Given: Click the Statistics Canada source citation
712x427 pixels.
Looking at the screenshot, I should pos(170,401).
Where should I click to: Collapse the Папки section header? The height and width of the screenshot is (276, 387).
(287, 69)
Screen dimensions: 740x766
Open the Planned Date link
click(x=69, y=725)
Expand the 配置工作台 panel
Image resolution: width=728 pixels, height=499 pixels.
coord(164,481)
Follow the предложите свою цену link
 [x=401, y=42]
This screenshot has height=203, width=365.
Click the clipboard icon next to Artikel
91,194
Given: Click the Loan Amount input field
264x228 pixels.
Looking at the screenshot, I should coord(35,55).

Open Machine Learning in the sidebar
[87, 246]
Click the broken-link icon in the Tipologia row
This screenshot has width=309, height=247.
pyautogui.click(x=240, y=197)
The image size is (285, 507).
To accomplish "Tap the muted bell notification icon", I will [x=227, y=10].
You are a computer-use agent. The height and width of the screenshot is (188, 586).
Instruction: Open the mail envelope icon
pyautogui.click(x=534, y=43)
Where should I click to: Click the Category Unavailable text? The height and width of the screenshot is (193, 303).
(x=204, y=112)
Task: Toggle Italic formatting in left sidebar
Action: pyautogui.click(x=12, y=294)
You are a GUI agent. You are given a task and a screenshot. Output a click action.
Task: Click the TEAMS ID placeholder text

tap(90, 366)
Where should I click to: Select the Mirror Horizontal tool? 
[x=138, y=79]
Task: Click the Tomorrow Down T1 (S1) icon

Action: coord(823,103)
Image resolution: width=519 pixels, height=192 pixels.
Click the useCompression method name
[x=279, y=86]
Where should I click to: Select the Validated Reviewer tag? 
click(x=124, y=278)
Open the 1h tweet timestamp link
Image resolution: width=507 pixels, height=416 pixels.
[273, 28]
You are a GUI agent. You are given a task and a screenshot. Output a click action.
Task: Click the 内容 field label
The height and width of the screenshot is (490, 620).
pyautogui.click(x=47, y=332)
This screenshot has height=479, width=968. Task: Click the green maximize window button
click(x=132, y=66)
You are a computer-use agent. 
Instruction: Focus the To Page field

________________

__WHAT YOU NEED TO DO__
Would you please reproduce all of the lines above exactly?

__RESULT OF THIS EXERCISE__
Given: Click the Statistics Canada source citation
712x427 pixels.
Looking at the screenshot, I should pos(170,401).
Where should I click to: Collapse the Папки section header? The height and width of the screenshot is (276, 387).
(287, 69)
Screen dimensions: 740x766
Open the Planned Date link
click(x=69, y=725)
Expand the 配置工作台 panel
Image resolution: width=728 pixels, height=499 pixels.
coord(164,481)
Follow the предложите свою цену link
 [x=401, y=42]
This screenshot has height=203, width=365.
Click the clipboard icon next to Artikel
91,194
Given: Click the Loan Amount input field
264x228 pixels.
Looking at the screenshot, I should coord(35,55).

Open Machine Learning in the sidebar
[87, 246]
Click the broken-link icon in the Tipologia row
This screenshot has width=309, height=247.
pyautogui.click(x=240, y=197)
The image size is (285, 507).
To accomplish "Tap the muted bell notification icon", I will [x=227, y=10].
You are a computer-use agent. The height and width of the screenshot is (188, 586).
Instruction: Open the mail envelope icon
pyautogui.click(x=534, y=43)
Where should I click to: Click the Category Unavailable text? The height and width of the screenshot is (193, 303).
(x=204, y=112)
Task: Toggle Italic formatting in left sidebar
Action: pyautogui.click(x=12, y=294)
You are a GUI agent. You are given a task and a screenshot. Output a click action.
Task: Click the TEAMS ID placeholder text

tap(90, 366)
Where should I click to: Select the Mirror Horizontal tool? 
[x=138, y=79]
Task: Click the Tomorrow Down T1 (S1) icon

Action: coord(823,103)
Image resolution: width=519 pixels, height=192 pixels.
Click the useCompression method name
[x=279, y=86]
Where should I click to: Select the Validated Reviewer tag? 
click(x=124, y=278)
Open the 1h tweet timestamp link
Image resolution: width=507 pixels, height=416 pixels.
[273, 28]
You are a GUI agent. You are given a task and a screenshot. Output a click action.
Task: Click the 内容 field label
The height and width of the screenshot is (490, 620).
pyautogui.click(x=47, y=332)
This screenshot has height=479, width=968. Task: Click the green maximize window button
click(x=132, y=66)
You are a computer-use agent. 
Instruction: Focus the To Page field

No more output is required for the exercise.